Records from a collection
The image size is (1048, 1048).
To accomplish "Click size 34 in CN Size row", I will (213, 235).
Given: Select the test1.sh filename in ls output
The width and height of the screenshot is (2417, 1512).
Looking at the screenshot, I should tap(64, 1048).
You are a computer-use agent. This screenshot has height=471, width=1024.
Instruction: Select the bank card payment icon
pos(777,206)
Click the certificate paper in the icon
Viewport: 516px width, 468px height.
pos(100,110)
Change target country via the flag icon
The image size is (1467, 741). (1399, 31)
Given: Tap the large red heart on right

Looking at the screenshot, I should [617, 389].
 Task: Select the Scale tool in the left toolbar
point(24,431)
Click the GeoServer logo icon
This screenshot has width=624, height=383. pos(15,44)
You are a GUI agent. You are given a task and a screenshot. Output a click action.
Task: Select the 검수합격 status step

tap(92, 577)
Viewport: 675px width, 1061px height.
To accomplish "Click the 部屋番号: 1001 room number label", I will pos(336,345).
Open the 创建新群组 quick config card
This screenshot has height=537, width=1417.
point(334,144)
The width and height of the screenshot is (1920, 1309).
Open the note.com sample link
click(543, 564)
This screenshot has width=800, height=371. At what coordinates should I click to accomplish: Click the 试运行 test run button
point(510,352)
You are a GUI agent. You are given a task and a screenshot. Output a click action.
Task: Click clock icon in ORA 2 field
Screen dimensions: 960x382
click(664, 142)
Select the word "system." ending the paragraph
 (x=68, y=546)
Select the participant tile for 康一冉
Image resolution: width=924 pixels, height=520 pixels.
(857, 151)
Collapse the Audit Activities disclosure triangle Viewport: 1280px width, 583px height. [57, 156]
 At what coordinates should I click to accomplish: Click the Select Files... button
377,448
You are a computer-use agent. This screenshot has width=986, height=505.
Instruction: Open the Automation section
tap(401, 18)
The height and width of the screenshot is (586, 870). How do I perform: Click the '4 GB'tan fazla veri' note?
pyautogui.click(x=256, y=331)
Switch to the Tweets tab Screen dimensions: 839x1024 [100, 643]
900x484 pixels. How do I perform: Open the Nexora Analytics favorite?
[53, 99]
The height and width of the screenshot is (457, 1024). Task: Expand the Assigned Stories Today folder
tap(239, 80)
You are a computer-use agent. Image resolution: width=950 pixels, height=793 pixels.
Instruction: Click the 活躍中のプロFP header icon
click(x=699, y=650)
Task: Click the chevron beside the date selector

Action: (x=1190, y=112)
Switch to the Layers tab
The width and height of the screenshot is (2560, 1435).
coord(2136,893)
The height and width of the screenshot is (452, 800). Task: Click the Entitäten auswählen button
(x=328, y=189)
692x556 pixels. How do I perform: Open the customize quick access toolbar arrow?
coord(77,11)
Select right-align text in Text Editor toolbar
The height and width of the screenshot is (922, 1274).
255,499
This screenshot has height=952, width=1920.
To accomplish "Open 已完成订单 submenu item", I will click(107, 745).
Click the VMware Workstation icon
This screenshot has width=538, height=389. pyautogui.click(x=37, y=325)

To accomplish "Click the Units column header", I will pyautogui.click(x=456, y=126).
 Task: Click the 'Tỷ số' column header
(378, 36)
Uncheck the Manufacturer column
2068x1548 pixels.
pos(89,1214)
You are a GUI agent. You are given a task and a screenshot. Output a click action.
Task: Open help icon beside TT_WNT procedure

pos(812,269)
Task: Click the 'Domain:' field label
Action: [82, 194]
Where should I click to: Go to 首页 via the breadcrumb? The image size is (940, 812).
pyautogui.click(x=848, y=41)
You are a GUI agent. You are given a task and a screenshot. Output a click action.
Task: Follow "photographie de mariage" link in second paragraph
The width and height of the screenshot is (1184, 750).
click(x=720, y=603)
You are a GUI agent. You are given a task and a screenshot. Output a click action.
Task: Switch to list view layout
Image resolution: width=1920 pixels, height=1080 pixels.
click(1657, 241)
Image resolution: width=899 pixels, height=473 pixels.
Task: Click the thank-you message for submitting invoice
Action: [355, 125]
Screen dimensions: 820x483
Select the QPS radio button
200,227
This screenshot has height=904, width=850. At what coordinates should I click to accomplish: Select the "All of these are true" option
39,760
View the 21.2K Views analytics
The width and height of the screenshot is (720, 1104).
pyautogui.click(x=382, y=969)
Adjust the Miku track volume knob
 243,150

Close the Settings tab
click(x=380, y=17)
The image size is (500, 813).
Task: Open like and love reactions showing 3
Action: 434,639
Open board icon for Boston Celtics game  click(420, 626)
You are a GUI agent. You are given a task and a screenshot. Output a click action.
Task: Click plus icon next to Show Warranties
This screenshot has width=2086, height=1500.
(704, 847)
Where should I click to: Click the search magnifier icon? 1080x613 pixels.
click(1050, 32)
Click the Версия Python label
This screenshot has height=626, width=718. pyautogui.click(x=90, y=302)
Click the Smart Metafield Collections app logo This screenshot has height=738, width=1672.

Objective => Copy each line above that contains the word "quick", treating uppercase and lowercase as different.

Output for this exercise =>
Open the 创建新群组 quick config card
692x556 pixels. How do I perform: Open the customize quick access toolbar arrow?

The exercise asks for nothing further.